Urban planner marks Hong Kong down
There's a buzz about some Asian cities, says Peter Cookson Smith, who explores the changes in his new book. Hong Kong could do better if officials took a more bottom-up approach

Peter Cookson Smith has been working as an architect and urban planner in Hong Kong since 1977, but it wasn't until 10 years ago that he discovered a sad deficiency in how urban planners are taught.
"I realised that nearly all the textbooks we use are Western textbooks," he says.
Very little material dealt with the unique development of Asian cities. That left Cookson Smith with plenty of questions: "How did our cities evolve in the way that they have? How and why do they look the way they do? And where are they going in the future?"

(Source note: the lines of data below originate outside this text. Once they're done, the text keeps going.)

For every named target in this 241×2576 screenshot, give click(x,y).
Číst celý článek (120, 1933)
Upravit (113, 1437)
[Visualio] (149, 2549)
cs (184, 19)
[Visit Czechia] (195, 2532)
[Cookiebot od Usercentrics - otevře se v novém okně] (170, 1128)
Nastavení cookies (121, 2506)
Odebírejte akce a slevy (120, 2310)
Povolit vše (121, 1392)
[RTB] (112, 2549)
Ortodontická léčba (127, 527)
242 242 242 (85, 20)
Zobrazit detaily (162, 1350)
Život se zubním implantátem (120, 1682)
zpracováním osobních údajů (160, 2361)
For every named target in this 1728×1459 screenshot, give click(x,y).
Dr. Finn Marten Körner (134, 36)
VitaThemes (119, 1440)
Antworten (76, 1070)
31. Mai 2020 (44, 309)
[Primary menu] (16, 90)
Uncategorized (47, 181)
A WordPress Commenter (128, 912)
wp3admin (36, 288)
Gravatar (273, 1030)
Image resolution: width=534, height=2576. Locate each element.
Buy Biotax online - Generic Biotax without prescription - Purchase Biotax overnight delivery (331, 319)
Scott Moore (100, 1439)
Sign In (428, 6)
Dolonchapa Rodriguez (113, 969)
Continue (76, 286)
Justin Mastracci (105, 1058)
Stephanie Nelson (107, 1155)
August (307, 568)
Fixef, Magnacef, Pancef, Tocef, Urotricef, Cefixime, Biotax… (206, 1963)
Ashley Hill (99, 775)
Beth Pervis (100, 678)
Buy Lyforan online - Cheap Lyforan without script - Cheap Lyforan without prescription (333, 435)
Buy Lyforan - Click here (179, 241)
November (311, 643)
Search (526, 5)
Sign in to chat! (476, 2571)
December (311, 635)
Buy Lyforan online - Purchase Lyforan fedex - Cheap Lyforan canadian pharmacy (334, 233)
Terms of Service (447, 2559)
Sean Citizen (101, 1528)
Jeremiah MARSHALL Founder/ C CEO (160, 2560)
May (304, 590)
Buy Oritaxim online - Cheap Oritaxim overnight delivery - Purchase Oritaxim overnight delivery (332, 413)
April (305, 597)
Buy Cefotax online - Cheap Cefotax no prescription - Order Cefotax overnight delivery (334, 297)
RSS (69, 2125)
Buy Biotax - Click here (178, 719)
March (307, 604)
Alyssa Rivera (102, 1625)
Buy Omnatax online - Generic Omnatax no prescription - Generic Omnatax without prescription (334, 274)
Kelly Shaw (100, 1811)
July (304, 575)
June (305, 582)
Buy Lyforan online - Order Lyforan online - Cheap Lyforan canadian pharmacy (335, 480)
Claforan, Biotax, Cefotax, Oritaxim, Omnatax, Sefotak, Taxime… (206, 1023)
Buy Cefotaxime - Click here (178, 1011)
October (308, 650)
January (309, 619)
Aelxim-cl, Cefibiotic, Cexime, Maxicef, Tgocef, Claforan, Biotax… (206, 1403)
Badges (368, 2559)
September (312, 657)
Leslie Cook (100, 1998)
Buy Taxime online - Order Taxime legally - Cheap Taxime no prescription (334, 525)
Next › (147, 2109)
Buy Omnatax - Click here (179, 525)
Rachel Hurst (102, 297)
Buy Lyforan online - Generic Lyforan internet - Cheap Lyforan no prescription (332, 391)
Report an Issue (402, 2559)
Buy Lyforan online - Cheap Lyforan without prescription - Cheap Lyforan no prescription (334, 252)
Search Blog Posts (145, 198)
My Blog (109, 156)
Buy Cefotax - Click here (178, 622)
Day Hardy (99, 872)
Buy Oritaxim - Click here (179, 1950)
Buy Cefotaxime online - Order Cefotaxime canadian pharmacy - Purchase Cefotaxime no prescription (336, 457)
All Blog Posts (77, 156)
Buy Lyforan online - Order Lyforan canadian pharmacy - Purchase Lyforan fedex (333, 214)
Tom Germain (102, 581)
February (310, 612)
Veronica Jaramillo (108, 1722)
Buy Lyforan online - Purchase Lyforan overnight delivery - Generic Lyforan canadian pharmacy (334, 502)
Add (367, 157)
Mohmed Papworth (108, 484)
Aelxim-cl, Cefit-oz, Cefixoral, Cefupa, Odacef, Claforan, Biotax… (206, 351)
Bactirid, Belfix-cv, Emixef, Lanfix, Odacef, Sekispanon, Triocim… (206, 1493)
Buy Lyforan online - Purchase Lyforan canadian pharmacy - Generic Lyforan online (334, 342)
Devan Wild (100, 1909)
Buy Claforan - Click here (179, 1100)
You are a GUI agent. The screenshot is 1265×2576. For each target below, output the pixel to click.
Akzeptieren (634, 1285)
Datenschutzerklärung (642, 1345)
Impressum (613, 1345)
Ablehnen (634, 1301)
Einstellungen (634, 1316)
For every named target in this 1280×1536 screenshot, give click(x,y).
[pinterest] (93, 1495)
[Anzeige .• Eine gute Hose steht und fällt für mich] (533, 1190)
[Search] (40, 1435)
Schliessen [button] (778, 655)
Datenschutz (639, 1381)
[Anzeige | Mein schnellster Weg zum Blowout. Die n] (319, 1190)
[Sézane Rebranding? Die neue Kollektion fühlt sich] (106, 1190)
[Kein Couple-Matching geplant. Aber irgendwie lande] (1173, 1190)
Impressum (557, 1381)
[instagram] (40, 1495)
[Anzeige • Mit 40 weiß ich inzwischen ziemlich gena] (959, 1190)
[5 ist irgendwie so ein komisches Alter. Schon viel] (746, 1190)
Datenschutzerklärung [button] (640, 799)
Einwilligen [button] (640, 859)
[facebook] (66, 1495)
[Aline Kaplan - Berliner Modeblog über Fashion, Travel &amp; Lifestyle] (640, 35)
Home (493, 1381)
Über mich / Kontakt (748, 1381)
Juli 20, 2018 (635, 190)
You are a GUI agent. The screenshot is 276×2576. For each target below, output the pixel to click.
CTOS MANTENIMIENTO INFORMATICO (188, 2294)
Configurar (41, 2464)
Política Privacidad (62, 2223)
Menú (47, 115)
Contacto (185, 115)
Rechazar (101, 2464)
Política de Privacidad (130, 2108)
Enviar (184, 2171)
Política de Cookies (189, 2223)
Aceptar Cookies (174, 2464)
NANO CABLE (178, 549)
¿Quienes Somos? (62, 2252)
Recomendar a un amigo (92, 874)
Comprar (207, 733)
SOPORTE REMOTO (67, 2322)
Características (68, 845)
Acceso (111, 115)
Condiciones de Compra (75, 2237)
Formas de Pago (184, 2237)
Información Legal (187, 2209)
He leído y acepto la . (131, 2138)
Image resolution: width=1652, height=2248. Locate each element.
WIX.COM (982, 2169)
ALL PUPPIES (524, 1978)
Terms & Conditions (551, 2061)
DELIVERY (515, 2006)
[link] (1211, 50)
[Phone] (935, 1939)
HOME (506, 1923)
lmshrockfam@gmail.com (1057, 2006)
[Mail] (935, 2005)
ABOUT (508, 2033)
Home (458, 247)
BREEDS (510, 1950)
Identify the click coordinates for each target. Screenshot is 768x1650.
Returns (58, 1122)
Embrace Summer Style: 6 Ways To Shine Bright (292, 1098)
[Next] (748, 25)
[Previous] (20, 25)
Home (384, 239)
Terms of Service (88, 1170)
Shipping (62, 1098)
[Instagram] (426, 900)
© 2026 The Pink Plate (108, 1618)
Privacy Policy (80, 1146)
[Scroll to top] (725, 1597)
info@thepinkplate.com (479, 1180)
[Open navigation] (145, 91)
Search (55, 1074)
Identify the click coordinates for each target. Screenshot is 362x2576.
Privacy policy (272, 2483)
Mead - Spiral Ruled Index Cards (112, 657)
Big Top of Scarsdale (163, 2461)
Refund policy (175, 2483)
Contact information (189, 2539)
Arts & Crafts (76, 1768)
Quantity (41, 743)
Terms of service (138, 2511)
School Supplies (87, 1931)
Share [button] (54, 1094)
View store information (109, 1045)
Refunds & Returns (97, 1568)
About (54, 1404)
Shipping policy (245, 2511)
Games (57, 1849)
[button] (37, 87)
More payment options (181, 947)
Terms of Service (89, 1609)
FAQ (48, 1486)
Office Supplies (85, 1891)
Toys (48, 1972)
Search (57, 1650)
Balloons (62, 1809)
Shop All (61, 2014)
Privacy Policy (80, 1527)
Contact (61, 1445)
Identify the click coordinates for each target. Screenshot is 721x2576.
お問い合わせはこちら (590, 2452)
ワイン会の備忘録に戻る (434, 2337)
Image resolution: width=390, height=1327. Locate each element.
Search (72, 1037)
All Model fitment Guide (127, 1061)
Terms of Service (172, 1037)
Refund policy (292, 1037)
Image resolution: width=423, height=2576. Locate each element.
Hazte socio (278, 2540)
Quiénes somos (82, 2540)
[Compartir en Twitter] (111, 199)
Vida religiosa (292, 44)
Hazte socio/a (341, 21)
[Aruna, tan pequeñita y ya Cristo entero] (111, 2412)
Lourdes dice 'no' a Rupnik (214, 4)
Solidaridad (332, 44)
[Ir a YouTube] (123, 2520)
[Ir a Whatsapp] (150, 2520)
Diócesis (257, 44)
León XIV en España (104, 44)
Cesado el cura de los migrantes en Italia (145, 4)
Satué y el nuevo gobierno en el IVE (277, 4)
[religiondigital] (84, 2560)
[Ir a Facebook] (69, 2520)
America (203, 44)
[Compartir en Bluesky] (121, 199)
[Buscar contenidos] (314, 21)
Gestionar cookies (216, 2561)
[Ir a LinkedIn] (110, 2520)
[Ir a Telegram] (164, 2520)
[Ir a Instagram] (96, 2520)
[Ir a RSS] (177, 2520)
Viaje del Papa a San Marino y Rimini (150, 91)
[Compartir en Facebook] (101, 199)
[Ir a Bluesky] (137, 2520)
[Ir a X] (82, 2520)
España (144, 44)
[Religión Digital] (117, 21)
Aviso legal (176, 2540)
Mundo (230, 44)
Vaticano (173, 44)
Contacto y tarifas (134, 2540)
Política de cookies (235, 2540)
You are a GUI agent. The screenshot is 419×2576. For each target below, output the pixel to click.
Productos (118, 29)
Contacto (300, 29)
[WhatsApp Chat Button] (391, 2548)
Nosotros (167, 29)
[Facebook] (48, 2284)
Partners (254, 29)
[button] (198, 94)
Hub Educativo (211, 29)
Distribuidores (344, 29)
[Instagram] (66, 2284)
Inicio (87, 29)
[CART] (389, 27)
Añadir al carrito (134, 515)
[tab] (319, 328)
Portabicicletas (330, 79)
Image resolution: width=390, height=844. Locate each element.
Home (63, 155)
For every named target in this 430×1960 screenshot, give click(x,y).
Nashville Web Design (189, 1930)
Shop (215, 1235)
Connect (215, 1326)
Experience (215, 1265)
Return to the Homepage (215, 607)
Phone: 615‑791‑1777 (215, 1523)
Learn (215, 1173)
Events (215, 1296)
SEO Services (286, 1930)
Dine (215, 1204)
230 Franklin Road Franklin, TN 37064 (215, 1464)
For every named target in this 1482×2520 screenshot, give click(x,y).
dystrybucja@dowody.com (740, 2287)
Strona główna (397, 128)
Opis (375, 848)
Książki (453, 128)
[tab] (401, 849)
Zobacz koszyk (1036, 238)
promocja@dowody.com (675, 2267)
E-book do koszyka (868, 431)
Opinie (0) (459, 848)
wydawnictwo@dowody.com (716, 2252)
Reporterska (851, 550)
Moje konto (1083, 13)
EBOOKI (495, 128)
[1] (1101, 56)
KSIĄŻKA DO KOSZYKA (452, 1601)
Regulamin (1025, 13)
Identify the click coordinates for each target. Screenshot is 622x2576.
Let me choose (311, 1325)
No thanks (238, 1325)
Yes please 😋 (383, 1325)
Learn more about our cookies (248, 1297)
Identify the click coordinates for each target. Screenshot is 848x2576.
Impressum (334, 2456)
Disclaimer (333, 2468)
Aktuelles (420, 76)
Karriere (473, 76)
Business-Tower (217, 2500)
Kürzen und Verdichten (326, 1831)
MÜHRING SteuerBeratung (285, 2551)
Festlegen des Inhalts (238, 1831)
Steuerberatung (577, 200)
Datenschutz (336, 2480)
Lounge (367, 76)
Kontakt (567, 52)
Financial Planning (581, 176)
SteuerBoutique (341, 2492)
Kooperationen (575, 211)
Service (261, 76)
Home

He decided to do something about it. In 2006, Cookson Smith published The Urban Design of Impermanence, a collection of sketches and essays that examine how Hong Kong came to be the city it is today.
He expanded his focus to the mainland in 2012, with The Urban Design of Concession, which delves into the forces that shaped treaty ports such as Shanghai, Guangzhou and Xiamen.
His latest book goes further. In The Urban Design of Intervention, released this week by MCCM Creations, Cookson Smith analyses over 20 different Asian cities, from Lahore to Seoul, by way of Calcutta, Bangkok, Penang and Taipei.
While Hong Kong does not figure much in its pages, any local reader will be tempted to draw conclusions about how our own city has evolved in comparison with its neighbours.